Geçen mayıs ayındaydı.
Zihnimin uğultusundan, sosyal medyanın patırtısından ve şehrin gürültüsünden uzaklaşmak için yanıp tutuşuyordum.
Kalktım, gittim.
Zeytinlikler ve badem ağaçlarına bakan ve bilinen deyimle "çıt çıkmayan" bir odaya üç günlüğüne yerleştim.
Ama ilk gece zihnim homurdandı durdu, uyuyamadım. Neredeyse benimle dövüşüyordu. Kitap okumaya döndüğümde uğultu artıyor, tabletten film izlemeye kalktığımda içimdeki ses "iyi de bunun için buralara kadar gelmeye ne gerek vardı?" diye sorguluyordu.
Aklıma yıllar önce "mindfulness" teknikleri öğrenmeye yurtdışına giden ve "zihni sessizleştirme" denen şeyin geleneksel Doğu'dan apartılmış fakat fena halde Batı işi uydurmalar olduğunu anlayıp hayal kırıklığı yaşayan arkadaşım geldi.
İçimize veya dışımıza böyle düşman gibi davranıp "dinlemek"ten kaçmak insanı aldatmaktan ve bir tür "sarhoşluk"tan başka nereye kapı açabilirdi?
***
Sonra ne oldu?
Sabah erkenden balkon kapısını açtım.
Önce ezan sesi, sonra kuşlar...
Ah o kuş cıvıltıları!
Ve kuşların bıraktığı yerden devreye horozların girişi...
Hafif sabah rüzgârıyla ağaçların hışırtısı...

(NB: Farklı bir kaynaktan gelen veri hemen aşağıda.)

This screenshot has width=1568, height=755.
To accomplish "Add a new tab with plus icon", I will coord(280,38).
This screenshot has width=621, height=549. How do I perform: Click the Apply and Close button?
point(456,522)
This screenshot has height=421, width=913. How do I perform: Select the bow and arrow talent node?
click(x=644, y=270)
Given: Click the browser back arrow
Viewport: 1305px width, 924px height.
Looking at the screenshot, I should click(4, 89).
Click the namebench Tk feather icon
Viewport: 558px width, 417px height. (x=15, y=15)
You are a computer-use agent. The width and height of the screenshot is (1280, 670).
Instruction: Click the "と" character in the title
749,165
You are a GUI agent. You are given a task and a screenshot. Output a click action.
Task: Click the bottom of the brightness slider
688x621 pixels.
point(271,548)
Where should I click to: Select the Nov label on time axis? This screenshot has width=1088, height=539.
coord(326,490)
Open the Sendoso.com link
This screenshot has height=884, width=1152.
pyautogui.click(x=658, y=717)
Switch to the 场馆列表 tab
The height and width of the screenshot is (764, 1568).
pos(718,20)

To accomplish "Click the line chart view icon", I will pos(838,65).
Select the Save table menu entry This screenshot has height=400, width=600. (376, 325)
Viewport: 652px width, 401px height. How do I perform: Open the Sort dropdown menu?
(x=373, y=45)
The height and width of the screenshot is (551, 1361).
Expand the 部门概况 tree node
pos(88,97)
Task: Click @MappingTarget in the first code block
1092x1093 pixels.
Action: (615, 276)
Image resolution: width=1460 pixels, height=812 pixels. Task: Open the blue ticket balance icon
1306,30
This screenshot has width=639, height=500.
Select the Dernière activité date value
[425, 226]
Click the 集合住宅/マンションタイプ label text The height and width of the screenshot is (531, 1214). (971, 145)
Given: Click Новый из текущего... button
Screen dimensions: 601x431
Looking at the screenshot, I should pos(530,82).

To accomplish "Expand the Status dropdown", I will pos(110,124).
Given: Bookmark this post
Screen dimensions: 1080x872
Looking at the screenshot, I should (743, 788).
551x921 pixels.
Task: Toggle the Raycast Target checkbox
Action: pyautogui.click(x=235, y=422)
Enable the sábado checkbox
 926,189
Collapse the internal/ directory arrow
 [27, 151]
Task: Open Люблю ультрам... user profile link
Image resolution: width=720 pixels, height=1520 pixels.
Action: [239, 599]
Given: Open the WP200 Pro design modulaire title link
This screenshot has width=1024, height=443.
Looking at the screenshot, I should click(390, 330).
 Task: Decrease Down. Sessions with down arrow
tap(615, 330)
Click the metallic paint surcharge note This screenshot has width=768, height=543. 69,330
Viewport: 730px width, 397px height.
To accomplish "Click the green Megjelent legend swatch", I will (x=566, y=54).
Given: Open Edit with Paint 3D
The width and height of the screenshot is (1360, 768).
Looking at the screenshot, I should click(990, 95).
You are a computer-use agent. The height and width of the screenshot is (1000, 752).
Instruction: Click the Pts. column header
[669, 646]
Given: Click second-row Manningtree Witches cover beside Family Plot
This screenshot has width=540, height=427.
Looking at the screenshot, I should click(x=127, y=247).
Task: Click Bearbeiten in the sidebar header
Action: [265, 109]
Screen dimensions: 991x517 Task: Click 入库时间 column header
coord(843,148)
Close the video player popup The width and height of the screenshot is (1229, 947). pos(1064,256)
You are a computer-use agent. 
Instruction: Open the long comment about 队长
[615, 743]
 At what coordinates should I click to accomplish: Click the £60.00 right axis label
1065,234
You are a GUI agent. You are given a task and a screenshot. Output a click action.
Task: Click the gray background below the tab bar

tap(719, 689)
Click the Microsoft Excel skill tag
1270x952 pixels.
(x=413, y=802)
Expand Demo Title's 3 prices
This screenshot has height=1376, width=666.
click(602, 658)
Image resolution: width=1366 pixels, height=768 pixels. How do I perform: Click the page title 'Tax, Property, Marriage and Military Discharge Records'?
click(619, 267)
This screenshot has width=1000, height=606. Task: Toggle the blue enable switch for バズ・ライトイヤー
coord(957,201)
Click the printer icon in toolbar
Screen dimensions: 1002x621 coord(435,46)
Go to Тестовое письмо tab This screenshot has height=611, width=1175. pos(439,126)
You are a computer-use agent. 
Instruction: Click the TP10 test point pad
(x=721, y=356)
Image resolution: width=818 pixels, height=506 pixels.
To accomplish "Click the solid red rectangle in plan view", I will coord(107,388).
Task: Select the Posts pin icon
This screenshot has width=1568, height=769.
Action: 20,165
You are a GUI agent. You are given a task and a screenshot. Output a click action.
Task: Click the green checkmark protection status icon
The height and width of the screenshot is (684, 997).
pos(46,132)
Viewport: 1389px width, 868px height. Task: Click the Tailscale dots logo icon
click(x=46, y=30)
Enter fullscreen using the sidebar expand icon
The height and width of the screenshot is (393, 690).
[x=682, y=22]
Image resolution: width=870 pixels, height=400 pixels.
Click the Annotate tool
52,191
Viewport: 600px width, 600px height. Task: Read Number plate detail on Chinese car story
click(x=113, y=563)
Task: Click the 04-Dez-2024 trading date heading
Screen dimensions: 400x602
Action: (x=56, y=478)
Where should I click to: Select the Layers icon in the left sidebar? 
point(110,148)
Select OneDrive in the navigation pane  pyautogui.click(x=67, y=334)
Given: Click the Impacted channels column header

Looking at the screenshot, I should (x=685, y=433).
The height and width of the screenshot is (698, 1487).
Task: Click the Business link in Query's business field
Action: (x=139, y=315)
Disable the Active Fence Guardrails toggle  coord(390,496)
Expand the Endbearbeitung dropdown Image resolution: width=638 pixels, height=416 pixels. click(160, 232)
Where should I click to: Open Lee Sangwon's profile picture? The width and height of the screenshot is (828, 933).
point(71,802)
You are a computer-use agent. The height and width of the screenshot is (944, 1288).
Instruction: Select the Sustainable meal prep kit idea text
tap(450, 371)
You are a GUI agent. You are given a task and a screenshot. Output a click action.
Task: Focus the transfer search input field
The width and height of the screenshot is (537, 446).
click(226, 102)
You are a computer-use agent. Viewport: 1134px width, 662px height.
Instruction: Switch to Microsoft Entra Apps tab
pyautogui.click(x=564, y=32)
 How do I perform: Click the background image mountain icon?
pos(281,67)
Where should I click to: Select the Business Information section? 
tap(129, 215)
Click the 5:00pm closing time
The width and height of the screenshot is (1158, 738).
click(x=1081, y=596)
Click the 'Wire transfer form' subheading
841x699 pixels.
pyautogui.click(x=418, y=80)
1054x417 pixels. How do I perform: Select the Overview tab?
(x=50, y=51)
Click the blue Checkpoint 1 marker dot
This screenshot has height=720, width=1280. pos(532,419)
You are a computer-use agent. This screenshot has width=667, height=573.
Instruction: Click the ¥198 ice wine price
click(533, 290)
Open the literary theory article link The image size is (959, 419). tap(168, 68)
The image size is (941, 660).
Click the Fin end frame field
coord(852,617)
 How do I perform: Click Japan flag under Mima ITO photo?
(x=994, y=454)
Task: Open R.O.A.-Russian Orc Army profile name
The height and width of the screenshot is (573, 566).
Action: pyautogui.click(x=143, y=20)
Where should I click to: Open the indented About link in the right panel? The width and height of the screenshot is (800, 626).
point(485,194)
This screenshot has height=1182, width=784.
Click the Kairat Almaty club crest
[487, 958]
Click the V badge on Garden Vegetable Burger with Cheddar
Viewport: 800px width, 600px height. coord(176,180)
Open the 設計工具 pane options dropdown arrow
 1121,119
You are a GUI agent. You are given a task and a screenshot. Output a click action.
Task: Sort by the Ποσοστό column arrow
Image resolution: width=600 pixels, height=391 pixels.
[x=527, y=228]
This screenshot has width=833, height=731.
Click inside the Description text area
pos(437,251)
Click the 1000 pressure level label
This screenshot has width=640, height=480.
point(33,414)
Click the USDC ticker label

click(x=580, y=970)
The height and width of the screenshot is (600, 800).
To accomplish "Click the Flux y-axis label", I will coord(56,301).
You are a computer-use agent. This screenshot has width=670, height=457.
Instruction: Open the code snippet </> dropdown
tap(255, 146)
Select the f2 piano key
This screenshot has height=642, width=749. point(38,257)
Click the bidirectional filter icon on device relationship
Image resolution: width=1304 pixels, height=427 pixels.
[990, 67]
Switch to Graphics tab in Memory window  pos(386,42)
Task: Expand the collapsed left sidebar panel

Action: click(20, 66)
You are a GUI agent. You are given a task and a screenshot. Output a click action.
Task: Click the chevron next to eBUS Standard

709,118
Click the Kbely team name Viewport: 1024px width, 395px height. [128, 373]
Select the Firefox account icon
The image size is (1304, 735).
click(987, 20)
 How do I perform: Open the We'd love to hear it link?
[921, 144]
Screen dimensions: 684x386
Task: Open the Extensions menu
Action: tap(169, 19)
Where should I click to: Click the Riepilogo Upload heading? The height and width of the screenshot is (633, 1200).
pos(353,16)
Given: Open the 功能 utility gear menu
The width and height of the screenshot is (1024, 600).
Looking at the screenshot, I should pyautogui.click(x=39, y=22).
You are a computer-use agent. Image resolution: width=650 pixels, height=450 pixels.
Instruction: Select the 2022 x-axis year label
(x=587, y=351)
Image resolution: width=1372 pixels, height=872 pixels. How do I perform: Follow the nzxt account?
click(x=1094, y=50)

Dinledim, dinledim, dinledim.
Ve belki bininci kez idrak ettim ki, o güzel sessizlik ancak dinlemekle mümkün.
Susmak yetmiyor yani, dinlemek gerekiyor.
Zihnindeki ve dünyadaki güzel seslere "kendini bırakmak" gerekiyor. İhtiyacımız bu!
Aslında hepimiz kuş sesini o yüzden severiz de, bir türlü bilmeyiz ki sevdiğimiz şey işte tam o anda sessizliğin ta kendisidir.